- _USANDO AS INFORMAÇÕES_
1 – No texto sobre a atuação dos conselhos em crises, quais itens a Nestlé manteve em produção na Rússia?
2 – Por favor, prossiga com o texto sobre a atuação dos conselhos em crises a partir do ponto em que ele termina.

___ TRECHO DO DOCUMENTO

Crise à vista: o que o conselho precisa (mesmo) fazer
Conselhos com visão de futuro usam a adversidade para corrigir falhas estruturais.
Não há executivo ou conselheiro que não repita, em relatórios e discursos, que vivemos “a era da incerteza”. A frase virou clichê. Mas a realidade impõe seus próprios dados: crises têm sido mais frequentes, mais complexas e mais visíveis. E é justamente nos momentos de tensão que a atuação do conselho deixa de ser simbólica e se torna decisiva.
Patrícia Marins, sócia-fundadora da Oficina Consultoria e cofundadora do WOB (Women on Board). (Foto: Divulgação)
Mais do que testes operacionais, as crises colocam à prova a reputação das organizações. Empresas que saem fortalecidas desses momentos não são, necessariamente, as que erram menos, mas aquelas que respondem melhor. São as que agem com coerência, comunicam com clareza e preservam o que têm de mais valioso: a confiança.
Durante a pandemia, a norueguesa Yara International, uma das maiores fabricantes de fertilizantes do mundo, optou por descentralizar decisões e transferir autonomia para gestores regionais. A mudança, liderada pelo CEO Svein Tore Holsether, mostrou-se tão eficaz que foi mantida como estrutura permanente. Quando a guerra na Ucrânia impôs novos desafios, essa agilidade local novamente se provou crucial. O caso evidencia como conselhos que confiam na base e reforçam estruturas distribuídas tendem a responder com mais velocidade e consistência em cenários críticos.
Também em meio à guerra na Ucrânia, a Nestlé enfrentou forte pressão internacional para suspender suas operações na Rússia. Diferente de outras multinacionais que optaram por saída imediata, a empresa manteve apenas a produção de itens essenciais (fórmulas infantis e produtos médicos), congelou investimentos e suspendeu marcas não prioritárias, comunicando de forma aberta e estratégica. O resultado foi uma postura alinhada com princípios humanitários e coerência institucional.

______
___ DADOS FORNECIDOS

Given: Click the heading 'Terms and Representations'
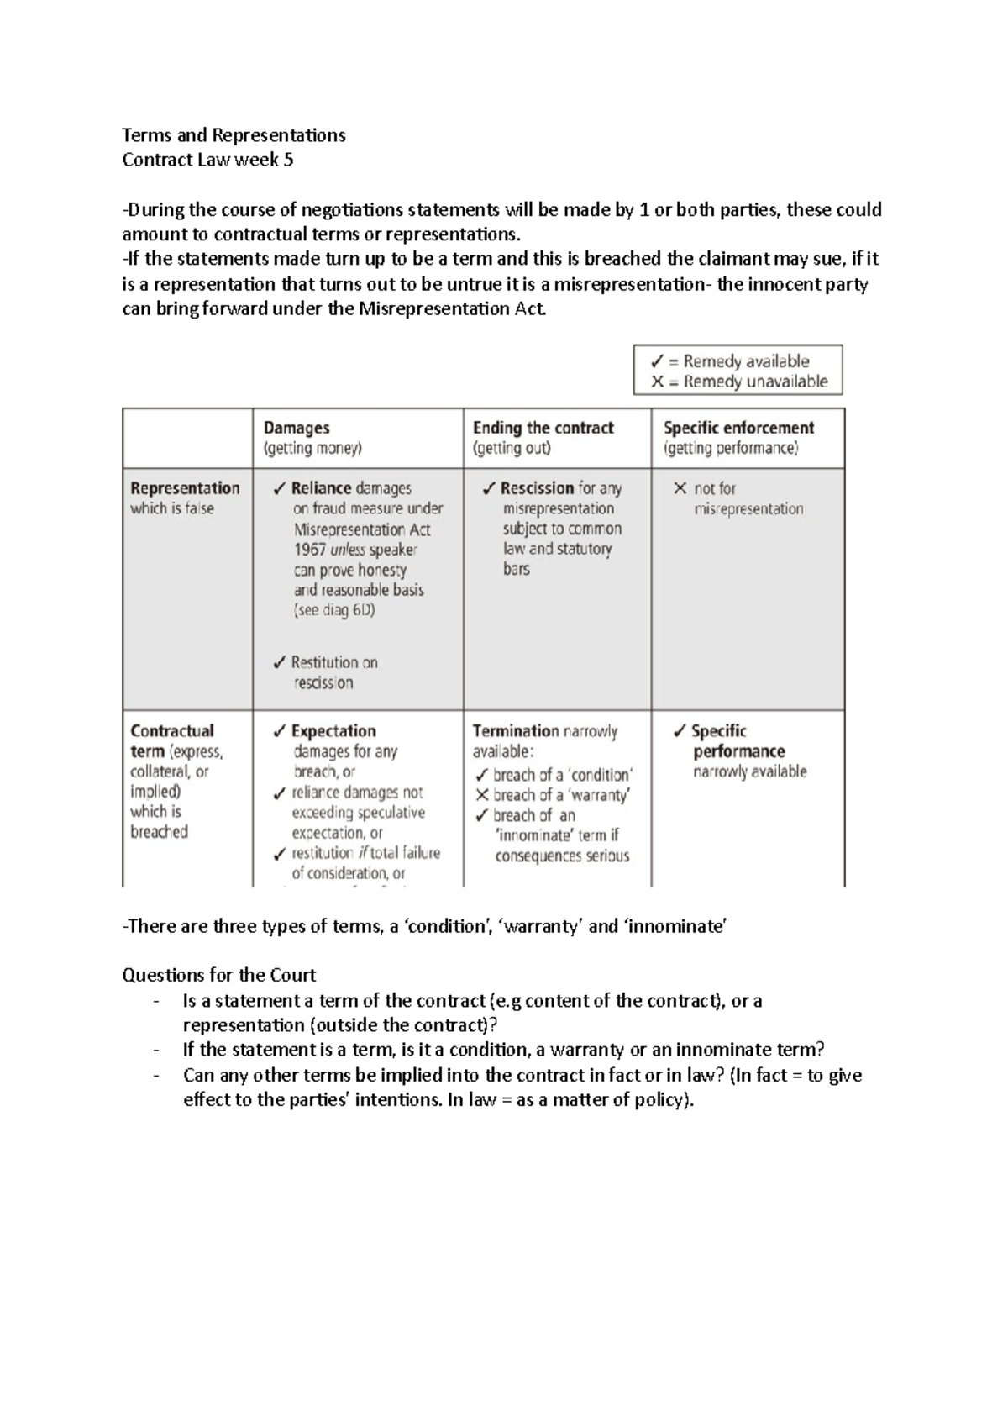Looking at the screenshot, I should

______

- _RESPOSTAS DO EXERCÍCIO_
1 – Apenas itens essenciais: fórmulas infantis e produtos médicos.

2 –
Em solo brasileiro, a crise das Americanas, que eclodiu em janeiro de 2023 com a revelação de uma fraude contábil de cerca de R$ 20 bilhões, ganhou destaque também pela resposta rápida e coordenada do conselho. Após a descoberta, a empresa nomeou um comitê independente para investigar os fatos, afastou executivos envolvidos e conduziu uma troca imediata na liderança. Em poucos dias, solicitou recuperação judicial e estruturou um plano de reestruturação que recebeu 90% de apoio dos credores. Um ano depois, apresentava caixa robusto, bons resultados na Páscoa e apoio significativo dos acionistas, que aportaram mais de R$ 12 bilhões. A gestão de reputação e a assinatura de um plano de recuperação foram fundamentais para restaurar a confiança no mercado.
Em outro contexto, a Lime, empresa de micromobilidade, viu a receita despencar cerca de 95% no início da pandemia. Diante da recomendação de terceirizar a produção, seu CEO manteve a fabricação interna, preservando controle de qualidade, durabilidade dos produtos e diferenciais competitivos, elementos decisivos para uma retomada consistente.
Esses casos reforçam três grandes lições para conselhos:
- Delegar com confiança, permitindo respostas ágeis e contextualmente adequadas.
- Proteger ativos estratégicos, mesmo que isso signifique maior risco no curto prazo.
- Gerenciar reputação com transparência, usando comitês independentes, mudanças de liderança e comunicação clara.
Para conselhos atuantes, a crise não é apenas um problema a ser superado. É uma oportunidade para reafirmar identidade, revisar práticas e reposicionar estrategicamente. É nas decisões difíceis que se constrói - ou destrói - a confiança.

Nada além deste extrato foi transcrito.